What to work on:
[A] In the Munyon review, why does the writer call it a shame that the NSA didn't also pick up on David Munyon while listening in on Angela Merkel?
[B] From the Munyon review, return the passage starting with "Soothing and Moving" and going on through "disreputable the finding.", copied word for word.

Given text:

Soothing and Moving
As the NSA was surreptitiously [pre Snowden!] listening in on
Angela Merkel in Germany, it’s a great shame they didn’t also pick up on another
important resident there, ex-pat and apparently hidden fellow-son David Munyon,
because frankly he could use the exposure for the folks back home, no matter
how disreputable the finding.
Munyon is as authentic a singer-songwriter as they come, and
whilst the Germans and others throughout Europe are privileged to know and
recognise his talent, he would appear to be relatively unheard of and beneath
the musical radar back home in the States, to continue the contemporary
allusion just a little more. His current release Purple Cadillacs is a beautifully simple and yet rich set of
self-penned songs, some from an impressive back catalogue for a revisit here,
like the wonderful Song For Danko and
Rosa’s Cantina.

Dataset section:
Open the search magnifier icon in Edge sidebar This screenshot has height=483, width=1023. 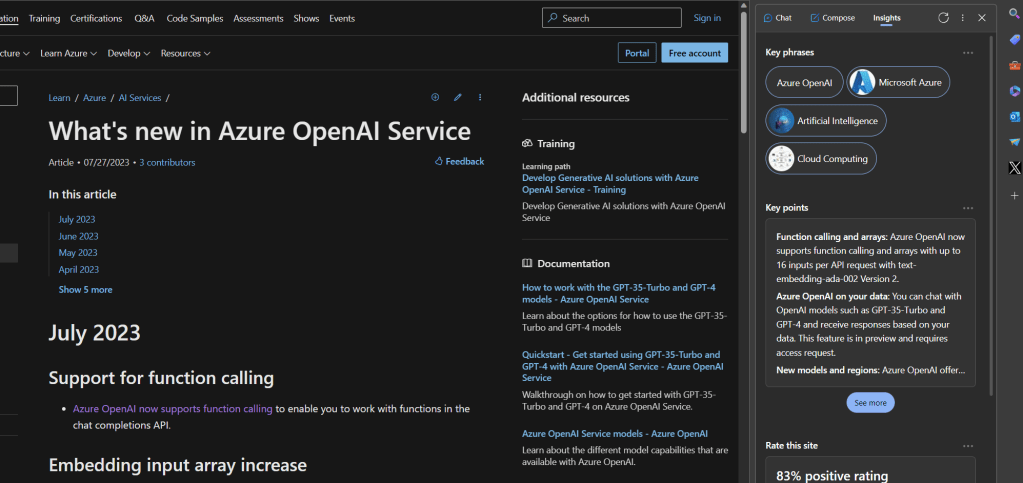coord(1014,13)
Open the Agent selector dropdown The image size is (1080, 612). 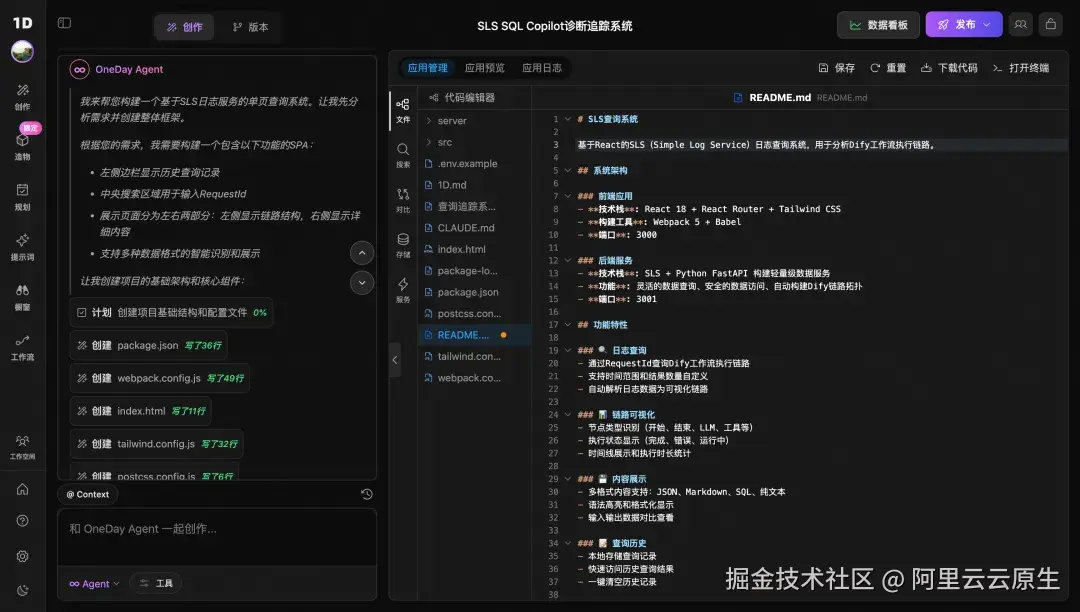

Results of the exercise:
[A] The writer says Munyon could use the exposure with the folks back home, however disreputable the finding. Although Germans and others in Europe know and recognize his talent, he appears to be relatively unheard of and beneath the musical radar in the States.

[B]
Soothing and Moving
As the NSA was surreptitiously [pre Snowden!] listening in on
Angela Merkel in Germany, it’s a great shame they didn’t also pick up on another
important resident there, ex-pat and apparently hidden fellow-son David Munyon,
because frankly he could use the exposure for the folks back home, no matter
how disreputable the finding.